At the start of the game, each player gets one player token, one settlement, one food token and one wood token -- the basis for all of their future movement. Before the game actually starts, though, the players must rotate clockwise in order to place resource tiles on a grid that will dynamically represent the playing arena. Rock cards cannot be passed through and can be stacked next to any other resource -- including itself -- while the other resources cannot be placed immediately adjacent to each other (diagonal placement aligning the corners is considered legal). When a player lands on a resource tile they get a new token denoting the addition of that resource to their bank. The resource can only be gained when landing on the square, and may not be gained again at the next turn if the player decides to sit on that one piece (although the resource can be gained again if the player moves off in one turn and back again in another). When so many tokens are gained, a station can be created that automatically collects revenue for the player at the beginning of each turn. These can be overtaken by other players based on a battle system: although a structure cannot attack back, they can deter the attacker back to the initial attack point.

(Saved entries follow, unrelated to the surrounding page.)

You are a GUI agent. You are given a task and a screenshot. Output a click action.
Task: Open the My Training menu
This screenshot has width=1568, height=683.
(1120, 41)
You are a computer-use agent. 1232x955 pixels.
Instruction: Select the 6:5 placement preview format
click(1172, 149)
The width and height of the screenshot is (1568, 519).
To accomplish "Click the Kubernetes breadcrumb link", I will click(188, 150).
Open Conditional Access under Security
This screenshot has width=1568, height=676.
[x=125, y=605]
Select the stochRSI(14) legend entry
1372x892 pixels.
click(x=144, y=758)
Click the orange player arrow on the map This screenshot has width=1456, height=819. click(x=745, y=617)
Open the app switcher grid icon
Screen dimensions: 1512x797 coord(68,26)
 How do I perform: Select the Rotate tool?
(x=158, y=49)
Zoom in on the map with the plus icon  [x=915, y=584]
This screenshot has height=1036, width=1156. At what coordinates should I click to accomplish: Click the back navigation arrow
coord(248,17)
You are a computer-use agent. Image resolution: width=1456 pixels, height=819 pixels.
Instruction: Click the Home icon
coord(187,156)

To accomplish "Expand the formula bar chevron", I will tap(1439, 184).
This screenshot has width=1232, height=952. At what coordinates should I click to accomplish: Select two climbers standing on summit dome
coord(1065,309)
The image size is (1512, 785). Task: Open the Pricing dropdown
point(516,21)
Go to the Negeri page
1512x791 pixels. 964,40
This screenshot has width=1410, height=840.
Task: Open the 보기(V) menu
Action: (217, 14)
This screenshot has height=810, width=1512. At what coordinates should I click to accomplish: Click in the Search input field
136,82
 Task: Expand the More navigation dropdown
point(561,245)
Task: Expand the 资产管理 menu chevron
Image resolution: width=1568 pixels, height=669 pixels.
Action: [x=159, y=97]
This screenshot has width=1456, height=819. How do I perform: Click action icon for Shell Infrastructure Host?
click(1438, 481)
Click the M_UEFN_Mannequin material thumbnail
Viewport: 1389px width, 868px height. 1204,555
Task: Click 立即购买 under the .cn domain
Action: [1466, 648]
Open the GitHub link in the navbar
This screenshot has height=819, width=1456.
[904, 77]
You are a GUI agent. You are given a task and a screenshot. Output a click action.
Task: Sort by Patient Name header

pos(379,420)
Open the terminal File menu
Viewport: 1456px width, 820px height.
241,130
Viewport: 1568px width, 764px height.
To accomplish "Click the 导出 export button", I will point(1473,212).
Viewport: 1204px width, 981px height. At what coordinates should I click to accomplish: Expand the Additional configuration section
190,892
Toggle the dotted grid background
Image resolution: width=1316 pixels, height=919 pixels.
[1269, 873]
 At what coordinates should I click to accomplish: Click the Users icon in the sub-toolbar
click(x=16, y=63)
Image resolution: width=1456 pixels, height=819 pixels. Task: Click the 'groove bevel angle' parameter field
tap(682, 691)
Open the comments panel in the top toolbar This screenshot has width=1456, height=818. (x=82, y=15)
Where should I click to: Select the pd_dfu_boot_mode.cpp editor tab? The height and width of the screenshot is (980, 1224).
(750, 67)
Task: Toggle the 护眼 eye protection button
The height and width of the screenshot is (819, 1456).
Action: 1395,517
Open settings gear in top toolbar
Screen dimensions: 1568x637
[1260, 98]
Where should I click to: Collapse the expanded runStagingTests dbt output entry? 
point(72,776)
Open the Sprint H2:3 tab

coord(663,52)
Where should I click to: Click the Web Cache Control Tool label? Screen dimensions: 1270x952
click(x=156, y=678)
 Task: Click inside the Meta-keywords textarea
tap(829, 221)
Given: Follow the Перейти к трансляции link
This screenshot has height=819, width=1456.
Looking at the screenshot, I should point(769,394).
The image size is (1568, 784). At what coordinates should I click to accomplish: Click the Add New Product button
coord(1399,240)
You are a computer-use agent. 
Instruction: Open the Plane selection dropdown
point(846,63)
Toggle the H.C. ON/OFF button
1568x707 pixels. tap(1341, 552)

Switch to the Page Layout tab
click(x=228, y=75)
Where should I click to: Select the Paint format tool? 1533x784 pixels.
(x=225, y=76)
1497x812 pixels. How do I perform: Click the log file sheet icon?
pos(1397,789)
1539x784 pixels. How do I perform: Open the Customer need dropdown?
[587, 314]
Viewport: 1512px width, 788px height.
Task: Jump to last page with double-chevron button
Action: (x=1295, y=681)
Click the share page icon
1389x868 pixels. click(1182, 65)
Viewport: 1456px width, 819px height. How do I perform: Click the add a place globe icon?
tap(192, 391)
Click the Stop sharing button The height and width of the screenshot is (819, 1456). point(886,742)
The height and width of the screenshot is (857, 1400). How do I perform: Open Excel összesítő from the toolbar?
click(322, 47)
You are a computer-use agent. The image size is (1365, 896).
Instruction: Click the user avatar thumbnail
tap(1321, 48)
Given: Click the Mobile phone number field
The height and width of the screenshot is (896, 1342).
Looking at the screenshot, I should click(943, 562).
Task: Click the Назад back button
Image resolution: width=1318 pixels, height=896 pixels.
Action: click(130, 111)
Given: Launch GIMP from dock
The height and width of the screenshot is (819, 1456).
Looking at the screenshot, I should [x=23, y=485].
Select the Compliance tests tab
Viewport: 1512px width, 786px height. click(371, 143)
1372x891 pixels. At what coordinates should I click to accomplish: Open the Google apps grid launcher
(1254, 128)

There are two types of player token: worker and soldier. Workers do less damaged (determined by a 6-sided die) and can build new structures on a resource area, or, build a new settlement on any free area of the board. A soldier has better odds in battle (determined by an eight-sided die) but can only be generated by first building a barrack. Soldiers are not allowed to build or collect resources on the board.

A player has a limit on how many player tokens they can have on the board -- based on the level of settlement they have in possession; there are 3 settlement levels -- each taking 5 food and 5 wood tokens to upgrade. A player starts with a limit of 4 players on the board at a time, then moves to 7 at settlement level 2, and 10 max at settlement level 3.

Players can fit as many player tokens onto one move space as they are physically capable of. We debated about limiting this, but it is very intimidating when a large crowd of enemy soldiers is about to attack one of your player tokens. Confrontation is extremely encouraged in our game, in the fact that there is a limited number of resources and everyone is trying to make their population bigger.

The final win condition of our game is to attack another person's settlement and build a settlement on top. To do this, each level of a settlement must be defeated at a time until back at level 1. Then, the overtaking player must pay the 5 of each resource to finalize the action and win the game. Settlements can attack other players by defending with eight-sided dice.

So far from what we've played the game is looking surprisingly coherent. There is a strong sense of caring what the other player is doing -- many times pure silence on someone's turn would prove that every other player was paying attention and planning their next move. Moves are also very strategic and are usually best planned in advance. We will keep play testing and refining our game to try and find more flaws; until then, we still have a sensible amount of work ahead of us.